June 15, 2018
IntelBrief: The Two-Sided Coin of the Shanghai Cooperation Organization Qingdao Summit
During a time when Western-led institutions are faltering, the Shanghai Cooperation Organization (SCO) presents a united front, dedicated to global governance, cooperation, and inclusiveness. The SCO was founded in 2001 in order to ensure common security and economic prosperity. On June 10 and 11, SCO held its 18thSummit in the Chinese city of Qingdao, in which long-term rivals India and Pakistan participated as full members for the first time. SCO’s expansion of membership, now totaling eight states, makes it the largest regional body in terms of population, incorporating over 3 billion people. While the United States practices an ‘America First’ policy, and Western-led institutions are wavering--evidenced during the most recent G7 summit--SCO member states present a united front. The regional body unanimously agreed to uphold WTO rules and bring peace to the Korean peninsula through dialogue and consultation and stressed the importance of all members of the Iran nuclear deal to uphold their obligations in order to ensure sustainable implementation.
China is the true winner of the SCO’s Qingdao Summit. In a world where China is increasingly asserting its leadership role, in particular when it comes to regional cooperation and economic integration as materialized in the Belt and Road Initiative, Beijing’s leadership in the SCO stands in stark contrast to that of Donald Trump at the G7 summit. Chinese-led initiatives dominated the Qingdao summit, including setting up an RMB 30 billion ($4.6 billion) special lending facility for SCO members and offering to train over 2,000 law enforcement personnel in counterterrorism tactics. As countries in the West, especially the United States, is taking a step down from global governance, China is ready to step up.
Still, the new counterterrorism policies put forth by the Qingdao Summit reinforce concerns that member states use terrorism as a front to crack down on political opposition. Historically, the SCO and its member states, especially China and the Central Asian countries, have been criticized for exercising political oppression in the name of combating terrorism. An example is China’s ‘assimilation’ policies towards the Uighurs, a Muslim minority living in China’s Western Xinjiang province, which includes religious re-education camps and a ban on the name Muhammad.
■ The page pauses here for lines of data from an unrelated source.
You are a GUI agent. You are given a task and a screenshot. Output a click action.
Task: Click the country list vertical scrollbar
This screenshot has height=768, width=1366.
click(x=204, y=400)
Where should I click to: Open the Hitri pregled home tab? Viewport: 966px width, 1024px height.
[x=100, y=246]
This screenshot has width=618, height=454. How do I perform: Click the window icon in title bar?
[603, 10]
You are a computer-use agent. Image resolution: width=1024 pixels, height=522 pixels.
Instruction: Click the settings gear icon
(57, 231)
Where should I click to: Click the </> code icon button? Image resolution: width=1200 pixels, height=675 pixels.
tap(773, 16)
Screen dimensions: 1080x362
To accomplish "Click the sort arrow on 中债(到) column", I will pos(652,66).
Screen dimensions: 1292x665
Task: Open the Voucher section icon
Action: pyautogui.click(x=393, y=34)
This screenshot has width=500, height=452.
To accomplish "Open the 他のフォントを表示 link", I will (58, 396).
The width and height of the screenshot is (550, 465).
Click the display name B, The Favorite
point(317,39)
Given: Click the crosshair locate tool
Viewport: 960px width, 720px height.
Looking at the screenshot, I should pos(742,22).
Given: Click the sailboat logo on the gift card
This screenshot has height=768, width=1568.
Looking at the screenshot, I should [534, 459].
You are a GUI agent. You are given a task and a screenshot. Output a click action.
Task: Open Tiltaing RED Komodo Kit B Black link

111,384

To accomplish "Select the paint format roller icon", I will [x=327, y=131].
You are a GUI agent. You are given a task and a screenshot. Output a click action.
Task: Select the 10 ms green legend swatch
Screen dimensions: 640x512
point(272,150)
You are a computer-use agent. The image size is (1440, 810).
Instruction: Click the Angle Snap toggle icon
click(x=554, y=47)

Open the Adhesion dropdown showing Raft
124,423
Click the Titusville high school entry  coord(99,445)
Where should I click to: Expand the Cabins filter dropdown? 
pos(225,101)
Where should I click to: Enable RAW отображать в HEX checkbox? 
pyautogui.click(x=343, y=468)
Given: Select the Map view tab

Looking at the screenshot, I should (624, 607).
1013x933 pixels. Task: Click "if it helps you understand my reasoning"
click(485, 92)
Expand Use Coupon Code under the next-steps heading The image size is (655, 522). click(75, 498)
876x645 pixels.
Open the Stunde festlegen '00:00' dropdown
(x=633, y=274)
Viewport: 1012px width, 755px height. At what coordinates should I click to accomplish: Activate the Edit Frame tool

One of the new SCO policies facilities easier extraditions of terrorists between member states. Such a policy is disturbing when considered in the context of human rights. It effectively means a member state, like China, can demand extradition based on terrorism charges of Uighurs currently living in Central Asia. The broad definition of terrorism used by SCO—which includes separatism and religious extremism—enables China to target Uighurs who have fled abroad to avoid political persecution.
In addition, the SCO’s counterterrorism policy is exclusively focused on hard-power: military, law enforcement and intelligence. Although important, it can also be seen as firefighting instead of addressing the root causes of radicalization in Central Asia. It would be more strategic if the SCO focused on building resilience in the communities most vulnerable to radicalization, such as the area of the Fergana Valley in Uzbekistan, Kyrgyzstan, and Tajikistan. Such steps would also signal to the rest of the world that SCO members are legitimately concerned with addressing the growing threat of terrorism in the region, rather than using it as a pretext to settle scores with political opponents. Still, the counterterrorism policies coming out of the Qingdao summit make clear that the SCO still consists mainly of authoritarian states concerned with ensuring their own power, no matter how eager they are to project an image of responsible regional leadership in Eurasia.